§ **Your goal**
In the lines below, rename "Click" to "Select" wherever it occurs and leave everything else unchanged. Omit the pictures from your answer.

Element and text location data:

····················

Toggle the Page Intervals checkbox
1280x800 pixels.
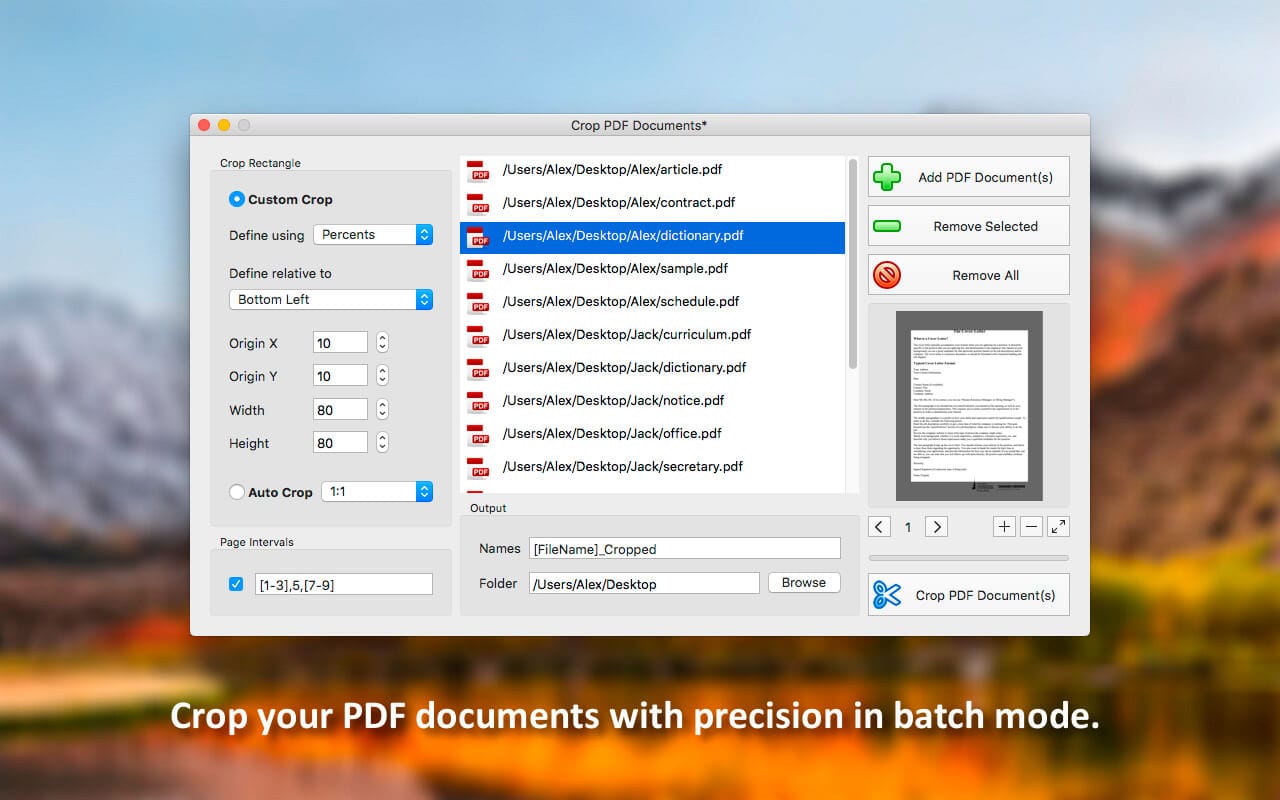(236, 584)
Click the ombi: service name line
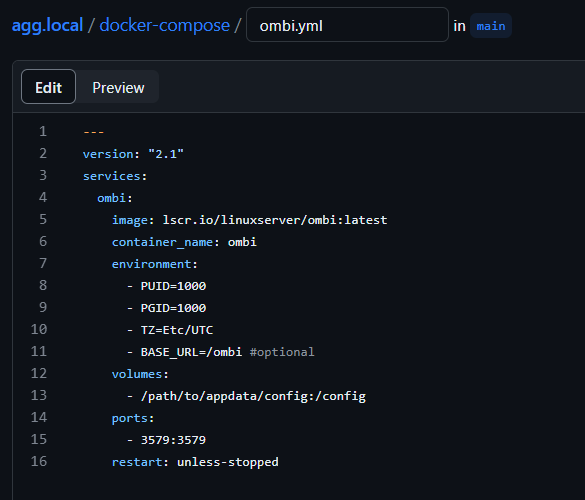 (115, 198)
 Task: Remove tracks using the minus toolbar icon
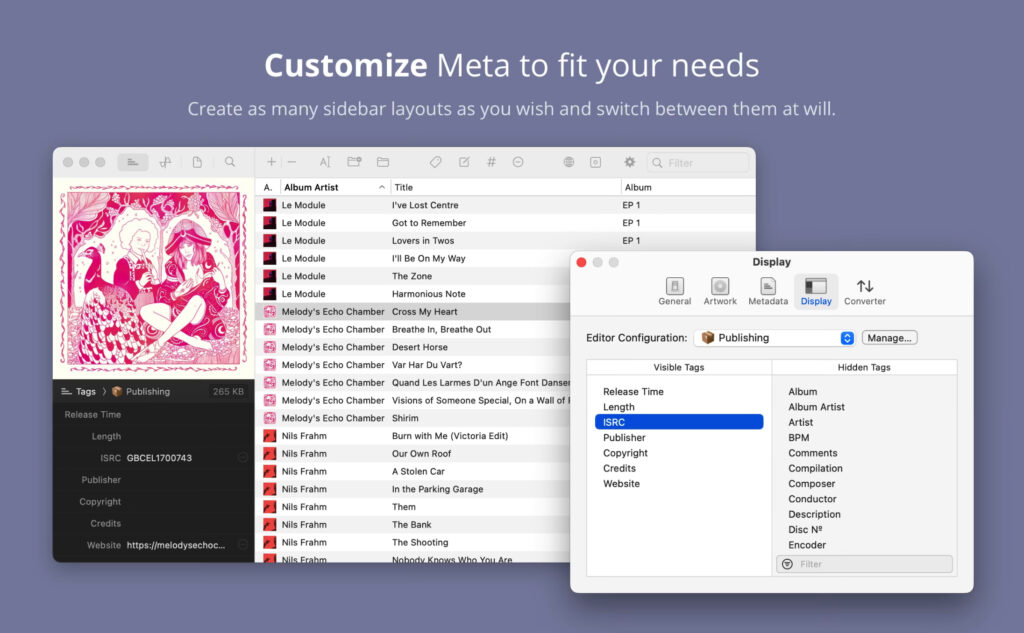[290, 161]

····················

§ **Result of this exercise**
Toggle the Page Intervals checkbox
1280x800 pixels.
(236, 584)
Select the ombi: service name line
 (115, 198)
 Task: Remove tracks using the minus toolbar icon
[290, 161]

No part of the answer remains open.